Resistance review – mime star Marcel Marceau's wartime heroics

A handsomely produced and well-meaning movie, but freighted with cliche, about the remarkable wartime career of mime legend Marcel Marceau in the French resistance. He helped thousands of Jewish children and adults escape Nazi-occupied France. It’s a very notable story but this is another of those sepia second world war films for which there continues to be a solid market.

Preposterously, the action is supposed to be narrated in flashback by General Patton (a cameo for Ed Harris) as he addresses the serried ranks of the US troops who have just liberated France, telling them the story of one of that country’s most amazing civilian heroes – Marceau. (The troops are supposed to have remained standing for the entire length of the story.) Jesse Eisenberg plays Marceau, the young Chaplin superfan who uses his flair for comedy and mime to gladden the hearts of the Jewish orphans in France under his care before the Nazi invasion, the same children that he would have to save from the death camps.

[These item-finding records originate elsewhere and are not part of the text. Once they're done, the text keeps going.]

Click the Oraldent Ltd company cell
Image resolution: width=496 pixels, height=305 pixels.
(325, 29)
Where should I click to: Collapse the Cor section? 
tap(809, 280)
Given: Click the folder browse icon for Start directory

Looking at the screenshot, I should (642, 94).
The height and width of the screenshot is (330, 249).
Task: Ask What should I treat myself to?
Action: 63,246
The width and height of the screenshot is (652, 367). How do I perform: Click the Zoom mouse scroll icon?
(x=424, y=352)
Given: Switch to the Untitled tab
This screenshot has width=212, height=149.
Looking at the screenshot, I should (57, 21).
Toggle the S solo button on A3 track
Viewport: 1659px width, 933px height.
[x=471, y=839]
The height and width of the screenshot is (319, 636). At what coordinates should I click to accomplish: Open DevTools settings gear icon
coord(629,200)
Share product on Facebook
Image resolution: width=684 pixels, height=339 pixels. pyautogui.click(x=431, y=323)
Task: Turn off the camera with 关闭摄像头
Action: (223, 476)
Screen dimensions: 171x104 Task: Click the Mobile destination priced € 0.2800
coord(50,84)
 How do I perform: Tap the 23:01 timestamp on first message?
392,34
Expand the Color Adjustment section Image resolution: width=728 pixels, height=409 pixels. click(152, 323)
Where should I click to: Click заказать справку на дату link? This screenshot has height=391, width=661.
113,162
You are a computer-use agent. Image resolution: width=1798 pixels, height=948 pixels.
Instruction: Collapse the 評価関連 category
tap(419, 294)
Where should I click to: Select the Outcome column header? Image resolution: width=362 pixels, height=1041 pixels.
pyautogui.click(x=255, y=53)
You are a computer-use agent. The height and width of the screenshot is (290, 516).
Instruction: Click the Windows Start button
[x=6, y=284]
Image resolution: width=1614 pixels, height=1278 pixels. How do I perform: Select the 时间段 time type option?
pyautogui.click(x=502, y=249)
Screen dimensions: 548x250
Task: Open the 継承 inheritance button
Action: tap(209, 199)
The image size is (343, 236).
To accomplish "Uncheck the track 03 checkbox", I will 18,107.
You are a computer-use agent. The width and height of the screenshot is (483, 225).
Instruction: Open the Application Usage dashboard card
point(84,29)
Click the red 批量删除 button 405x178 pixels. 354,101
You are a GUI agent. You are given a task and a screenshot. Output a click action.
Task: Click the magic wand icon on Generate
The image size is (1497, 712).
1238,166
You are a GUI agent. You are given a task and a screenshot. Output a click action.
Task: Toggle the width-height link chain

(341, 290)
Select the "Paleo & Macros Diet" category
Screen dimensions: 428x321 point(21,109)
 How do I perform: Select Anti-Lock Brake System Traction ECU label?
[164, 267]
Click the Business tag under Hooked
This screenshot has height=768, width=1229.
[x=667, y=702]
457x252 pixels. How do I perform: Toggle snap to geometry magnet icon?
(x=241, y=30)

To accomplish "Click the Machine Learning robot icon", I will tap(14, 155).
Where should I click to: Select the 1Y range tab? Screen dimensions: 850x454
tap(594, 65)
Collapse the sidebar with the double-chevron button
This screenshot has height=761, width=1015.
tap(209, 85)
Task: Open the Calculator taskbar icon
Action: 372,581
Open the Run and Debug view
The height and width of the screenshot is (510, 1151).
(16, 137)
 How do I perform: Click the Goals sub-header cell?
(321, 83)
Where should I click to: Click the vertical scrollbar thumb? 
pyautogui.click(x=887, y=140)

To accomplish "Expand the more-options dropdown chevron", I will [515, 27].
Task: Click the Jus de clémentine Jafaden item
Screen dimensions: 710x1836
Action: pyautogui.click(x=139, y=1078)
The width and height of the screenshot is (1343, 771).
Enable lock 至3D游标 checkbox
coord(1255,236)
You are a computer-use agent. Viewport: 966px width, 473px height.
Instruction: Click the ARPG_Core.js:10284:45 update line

There’s plenty of resistance derring-do, and the film imagines a tense face-to-face encounter on a train between Marceau, posing as a choirmaster with his kids trained to sing Ave Maria to disguise their Jewish origin from the Nazis, and the notorious Gestapo chief Klaus Barbie, played with icy fanaticism by Matthias Schweighöfer.

Eisenberg does an honest job with the role of Marceau, but it is a subdued performance. Marceau emerges as animatedly nerdy before the Nazis invade, but when the film has to show his heroism, Eisenberg plays him pretty straight. The result is a performance that could have been turned in by anyone.

• Resistance is available on digital platforms from 19 June.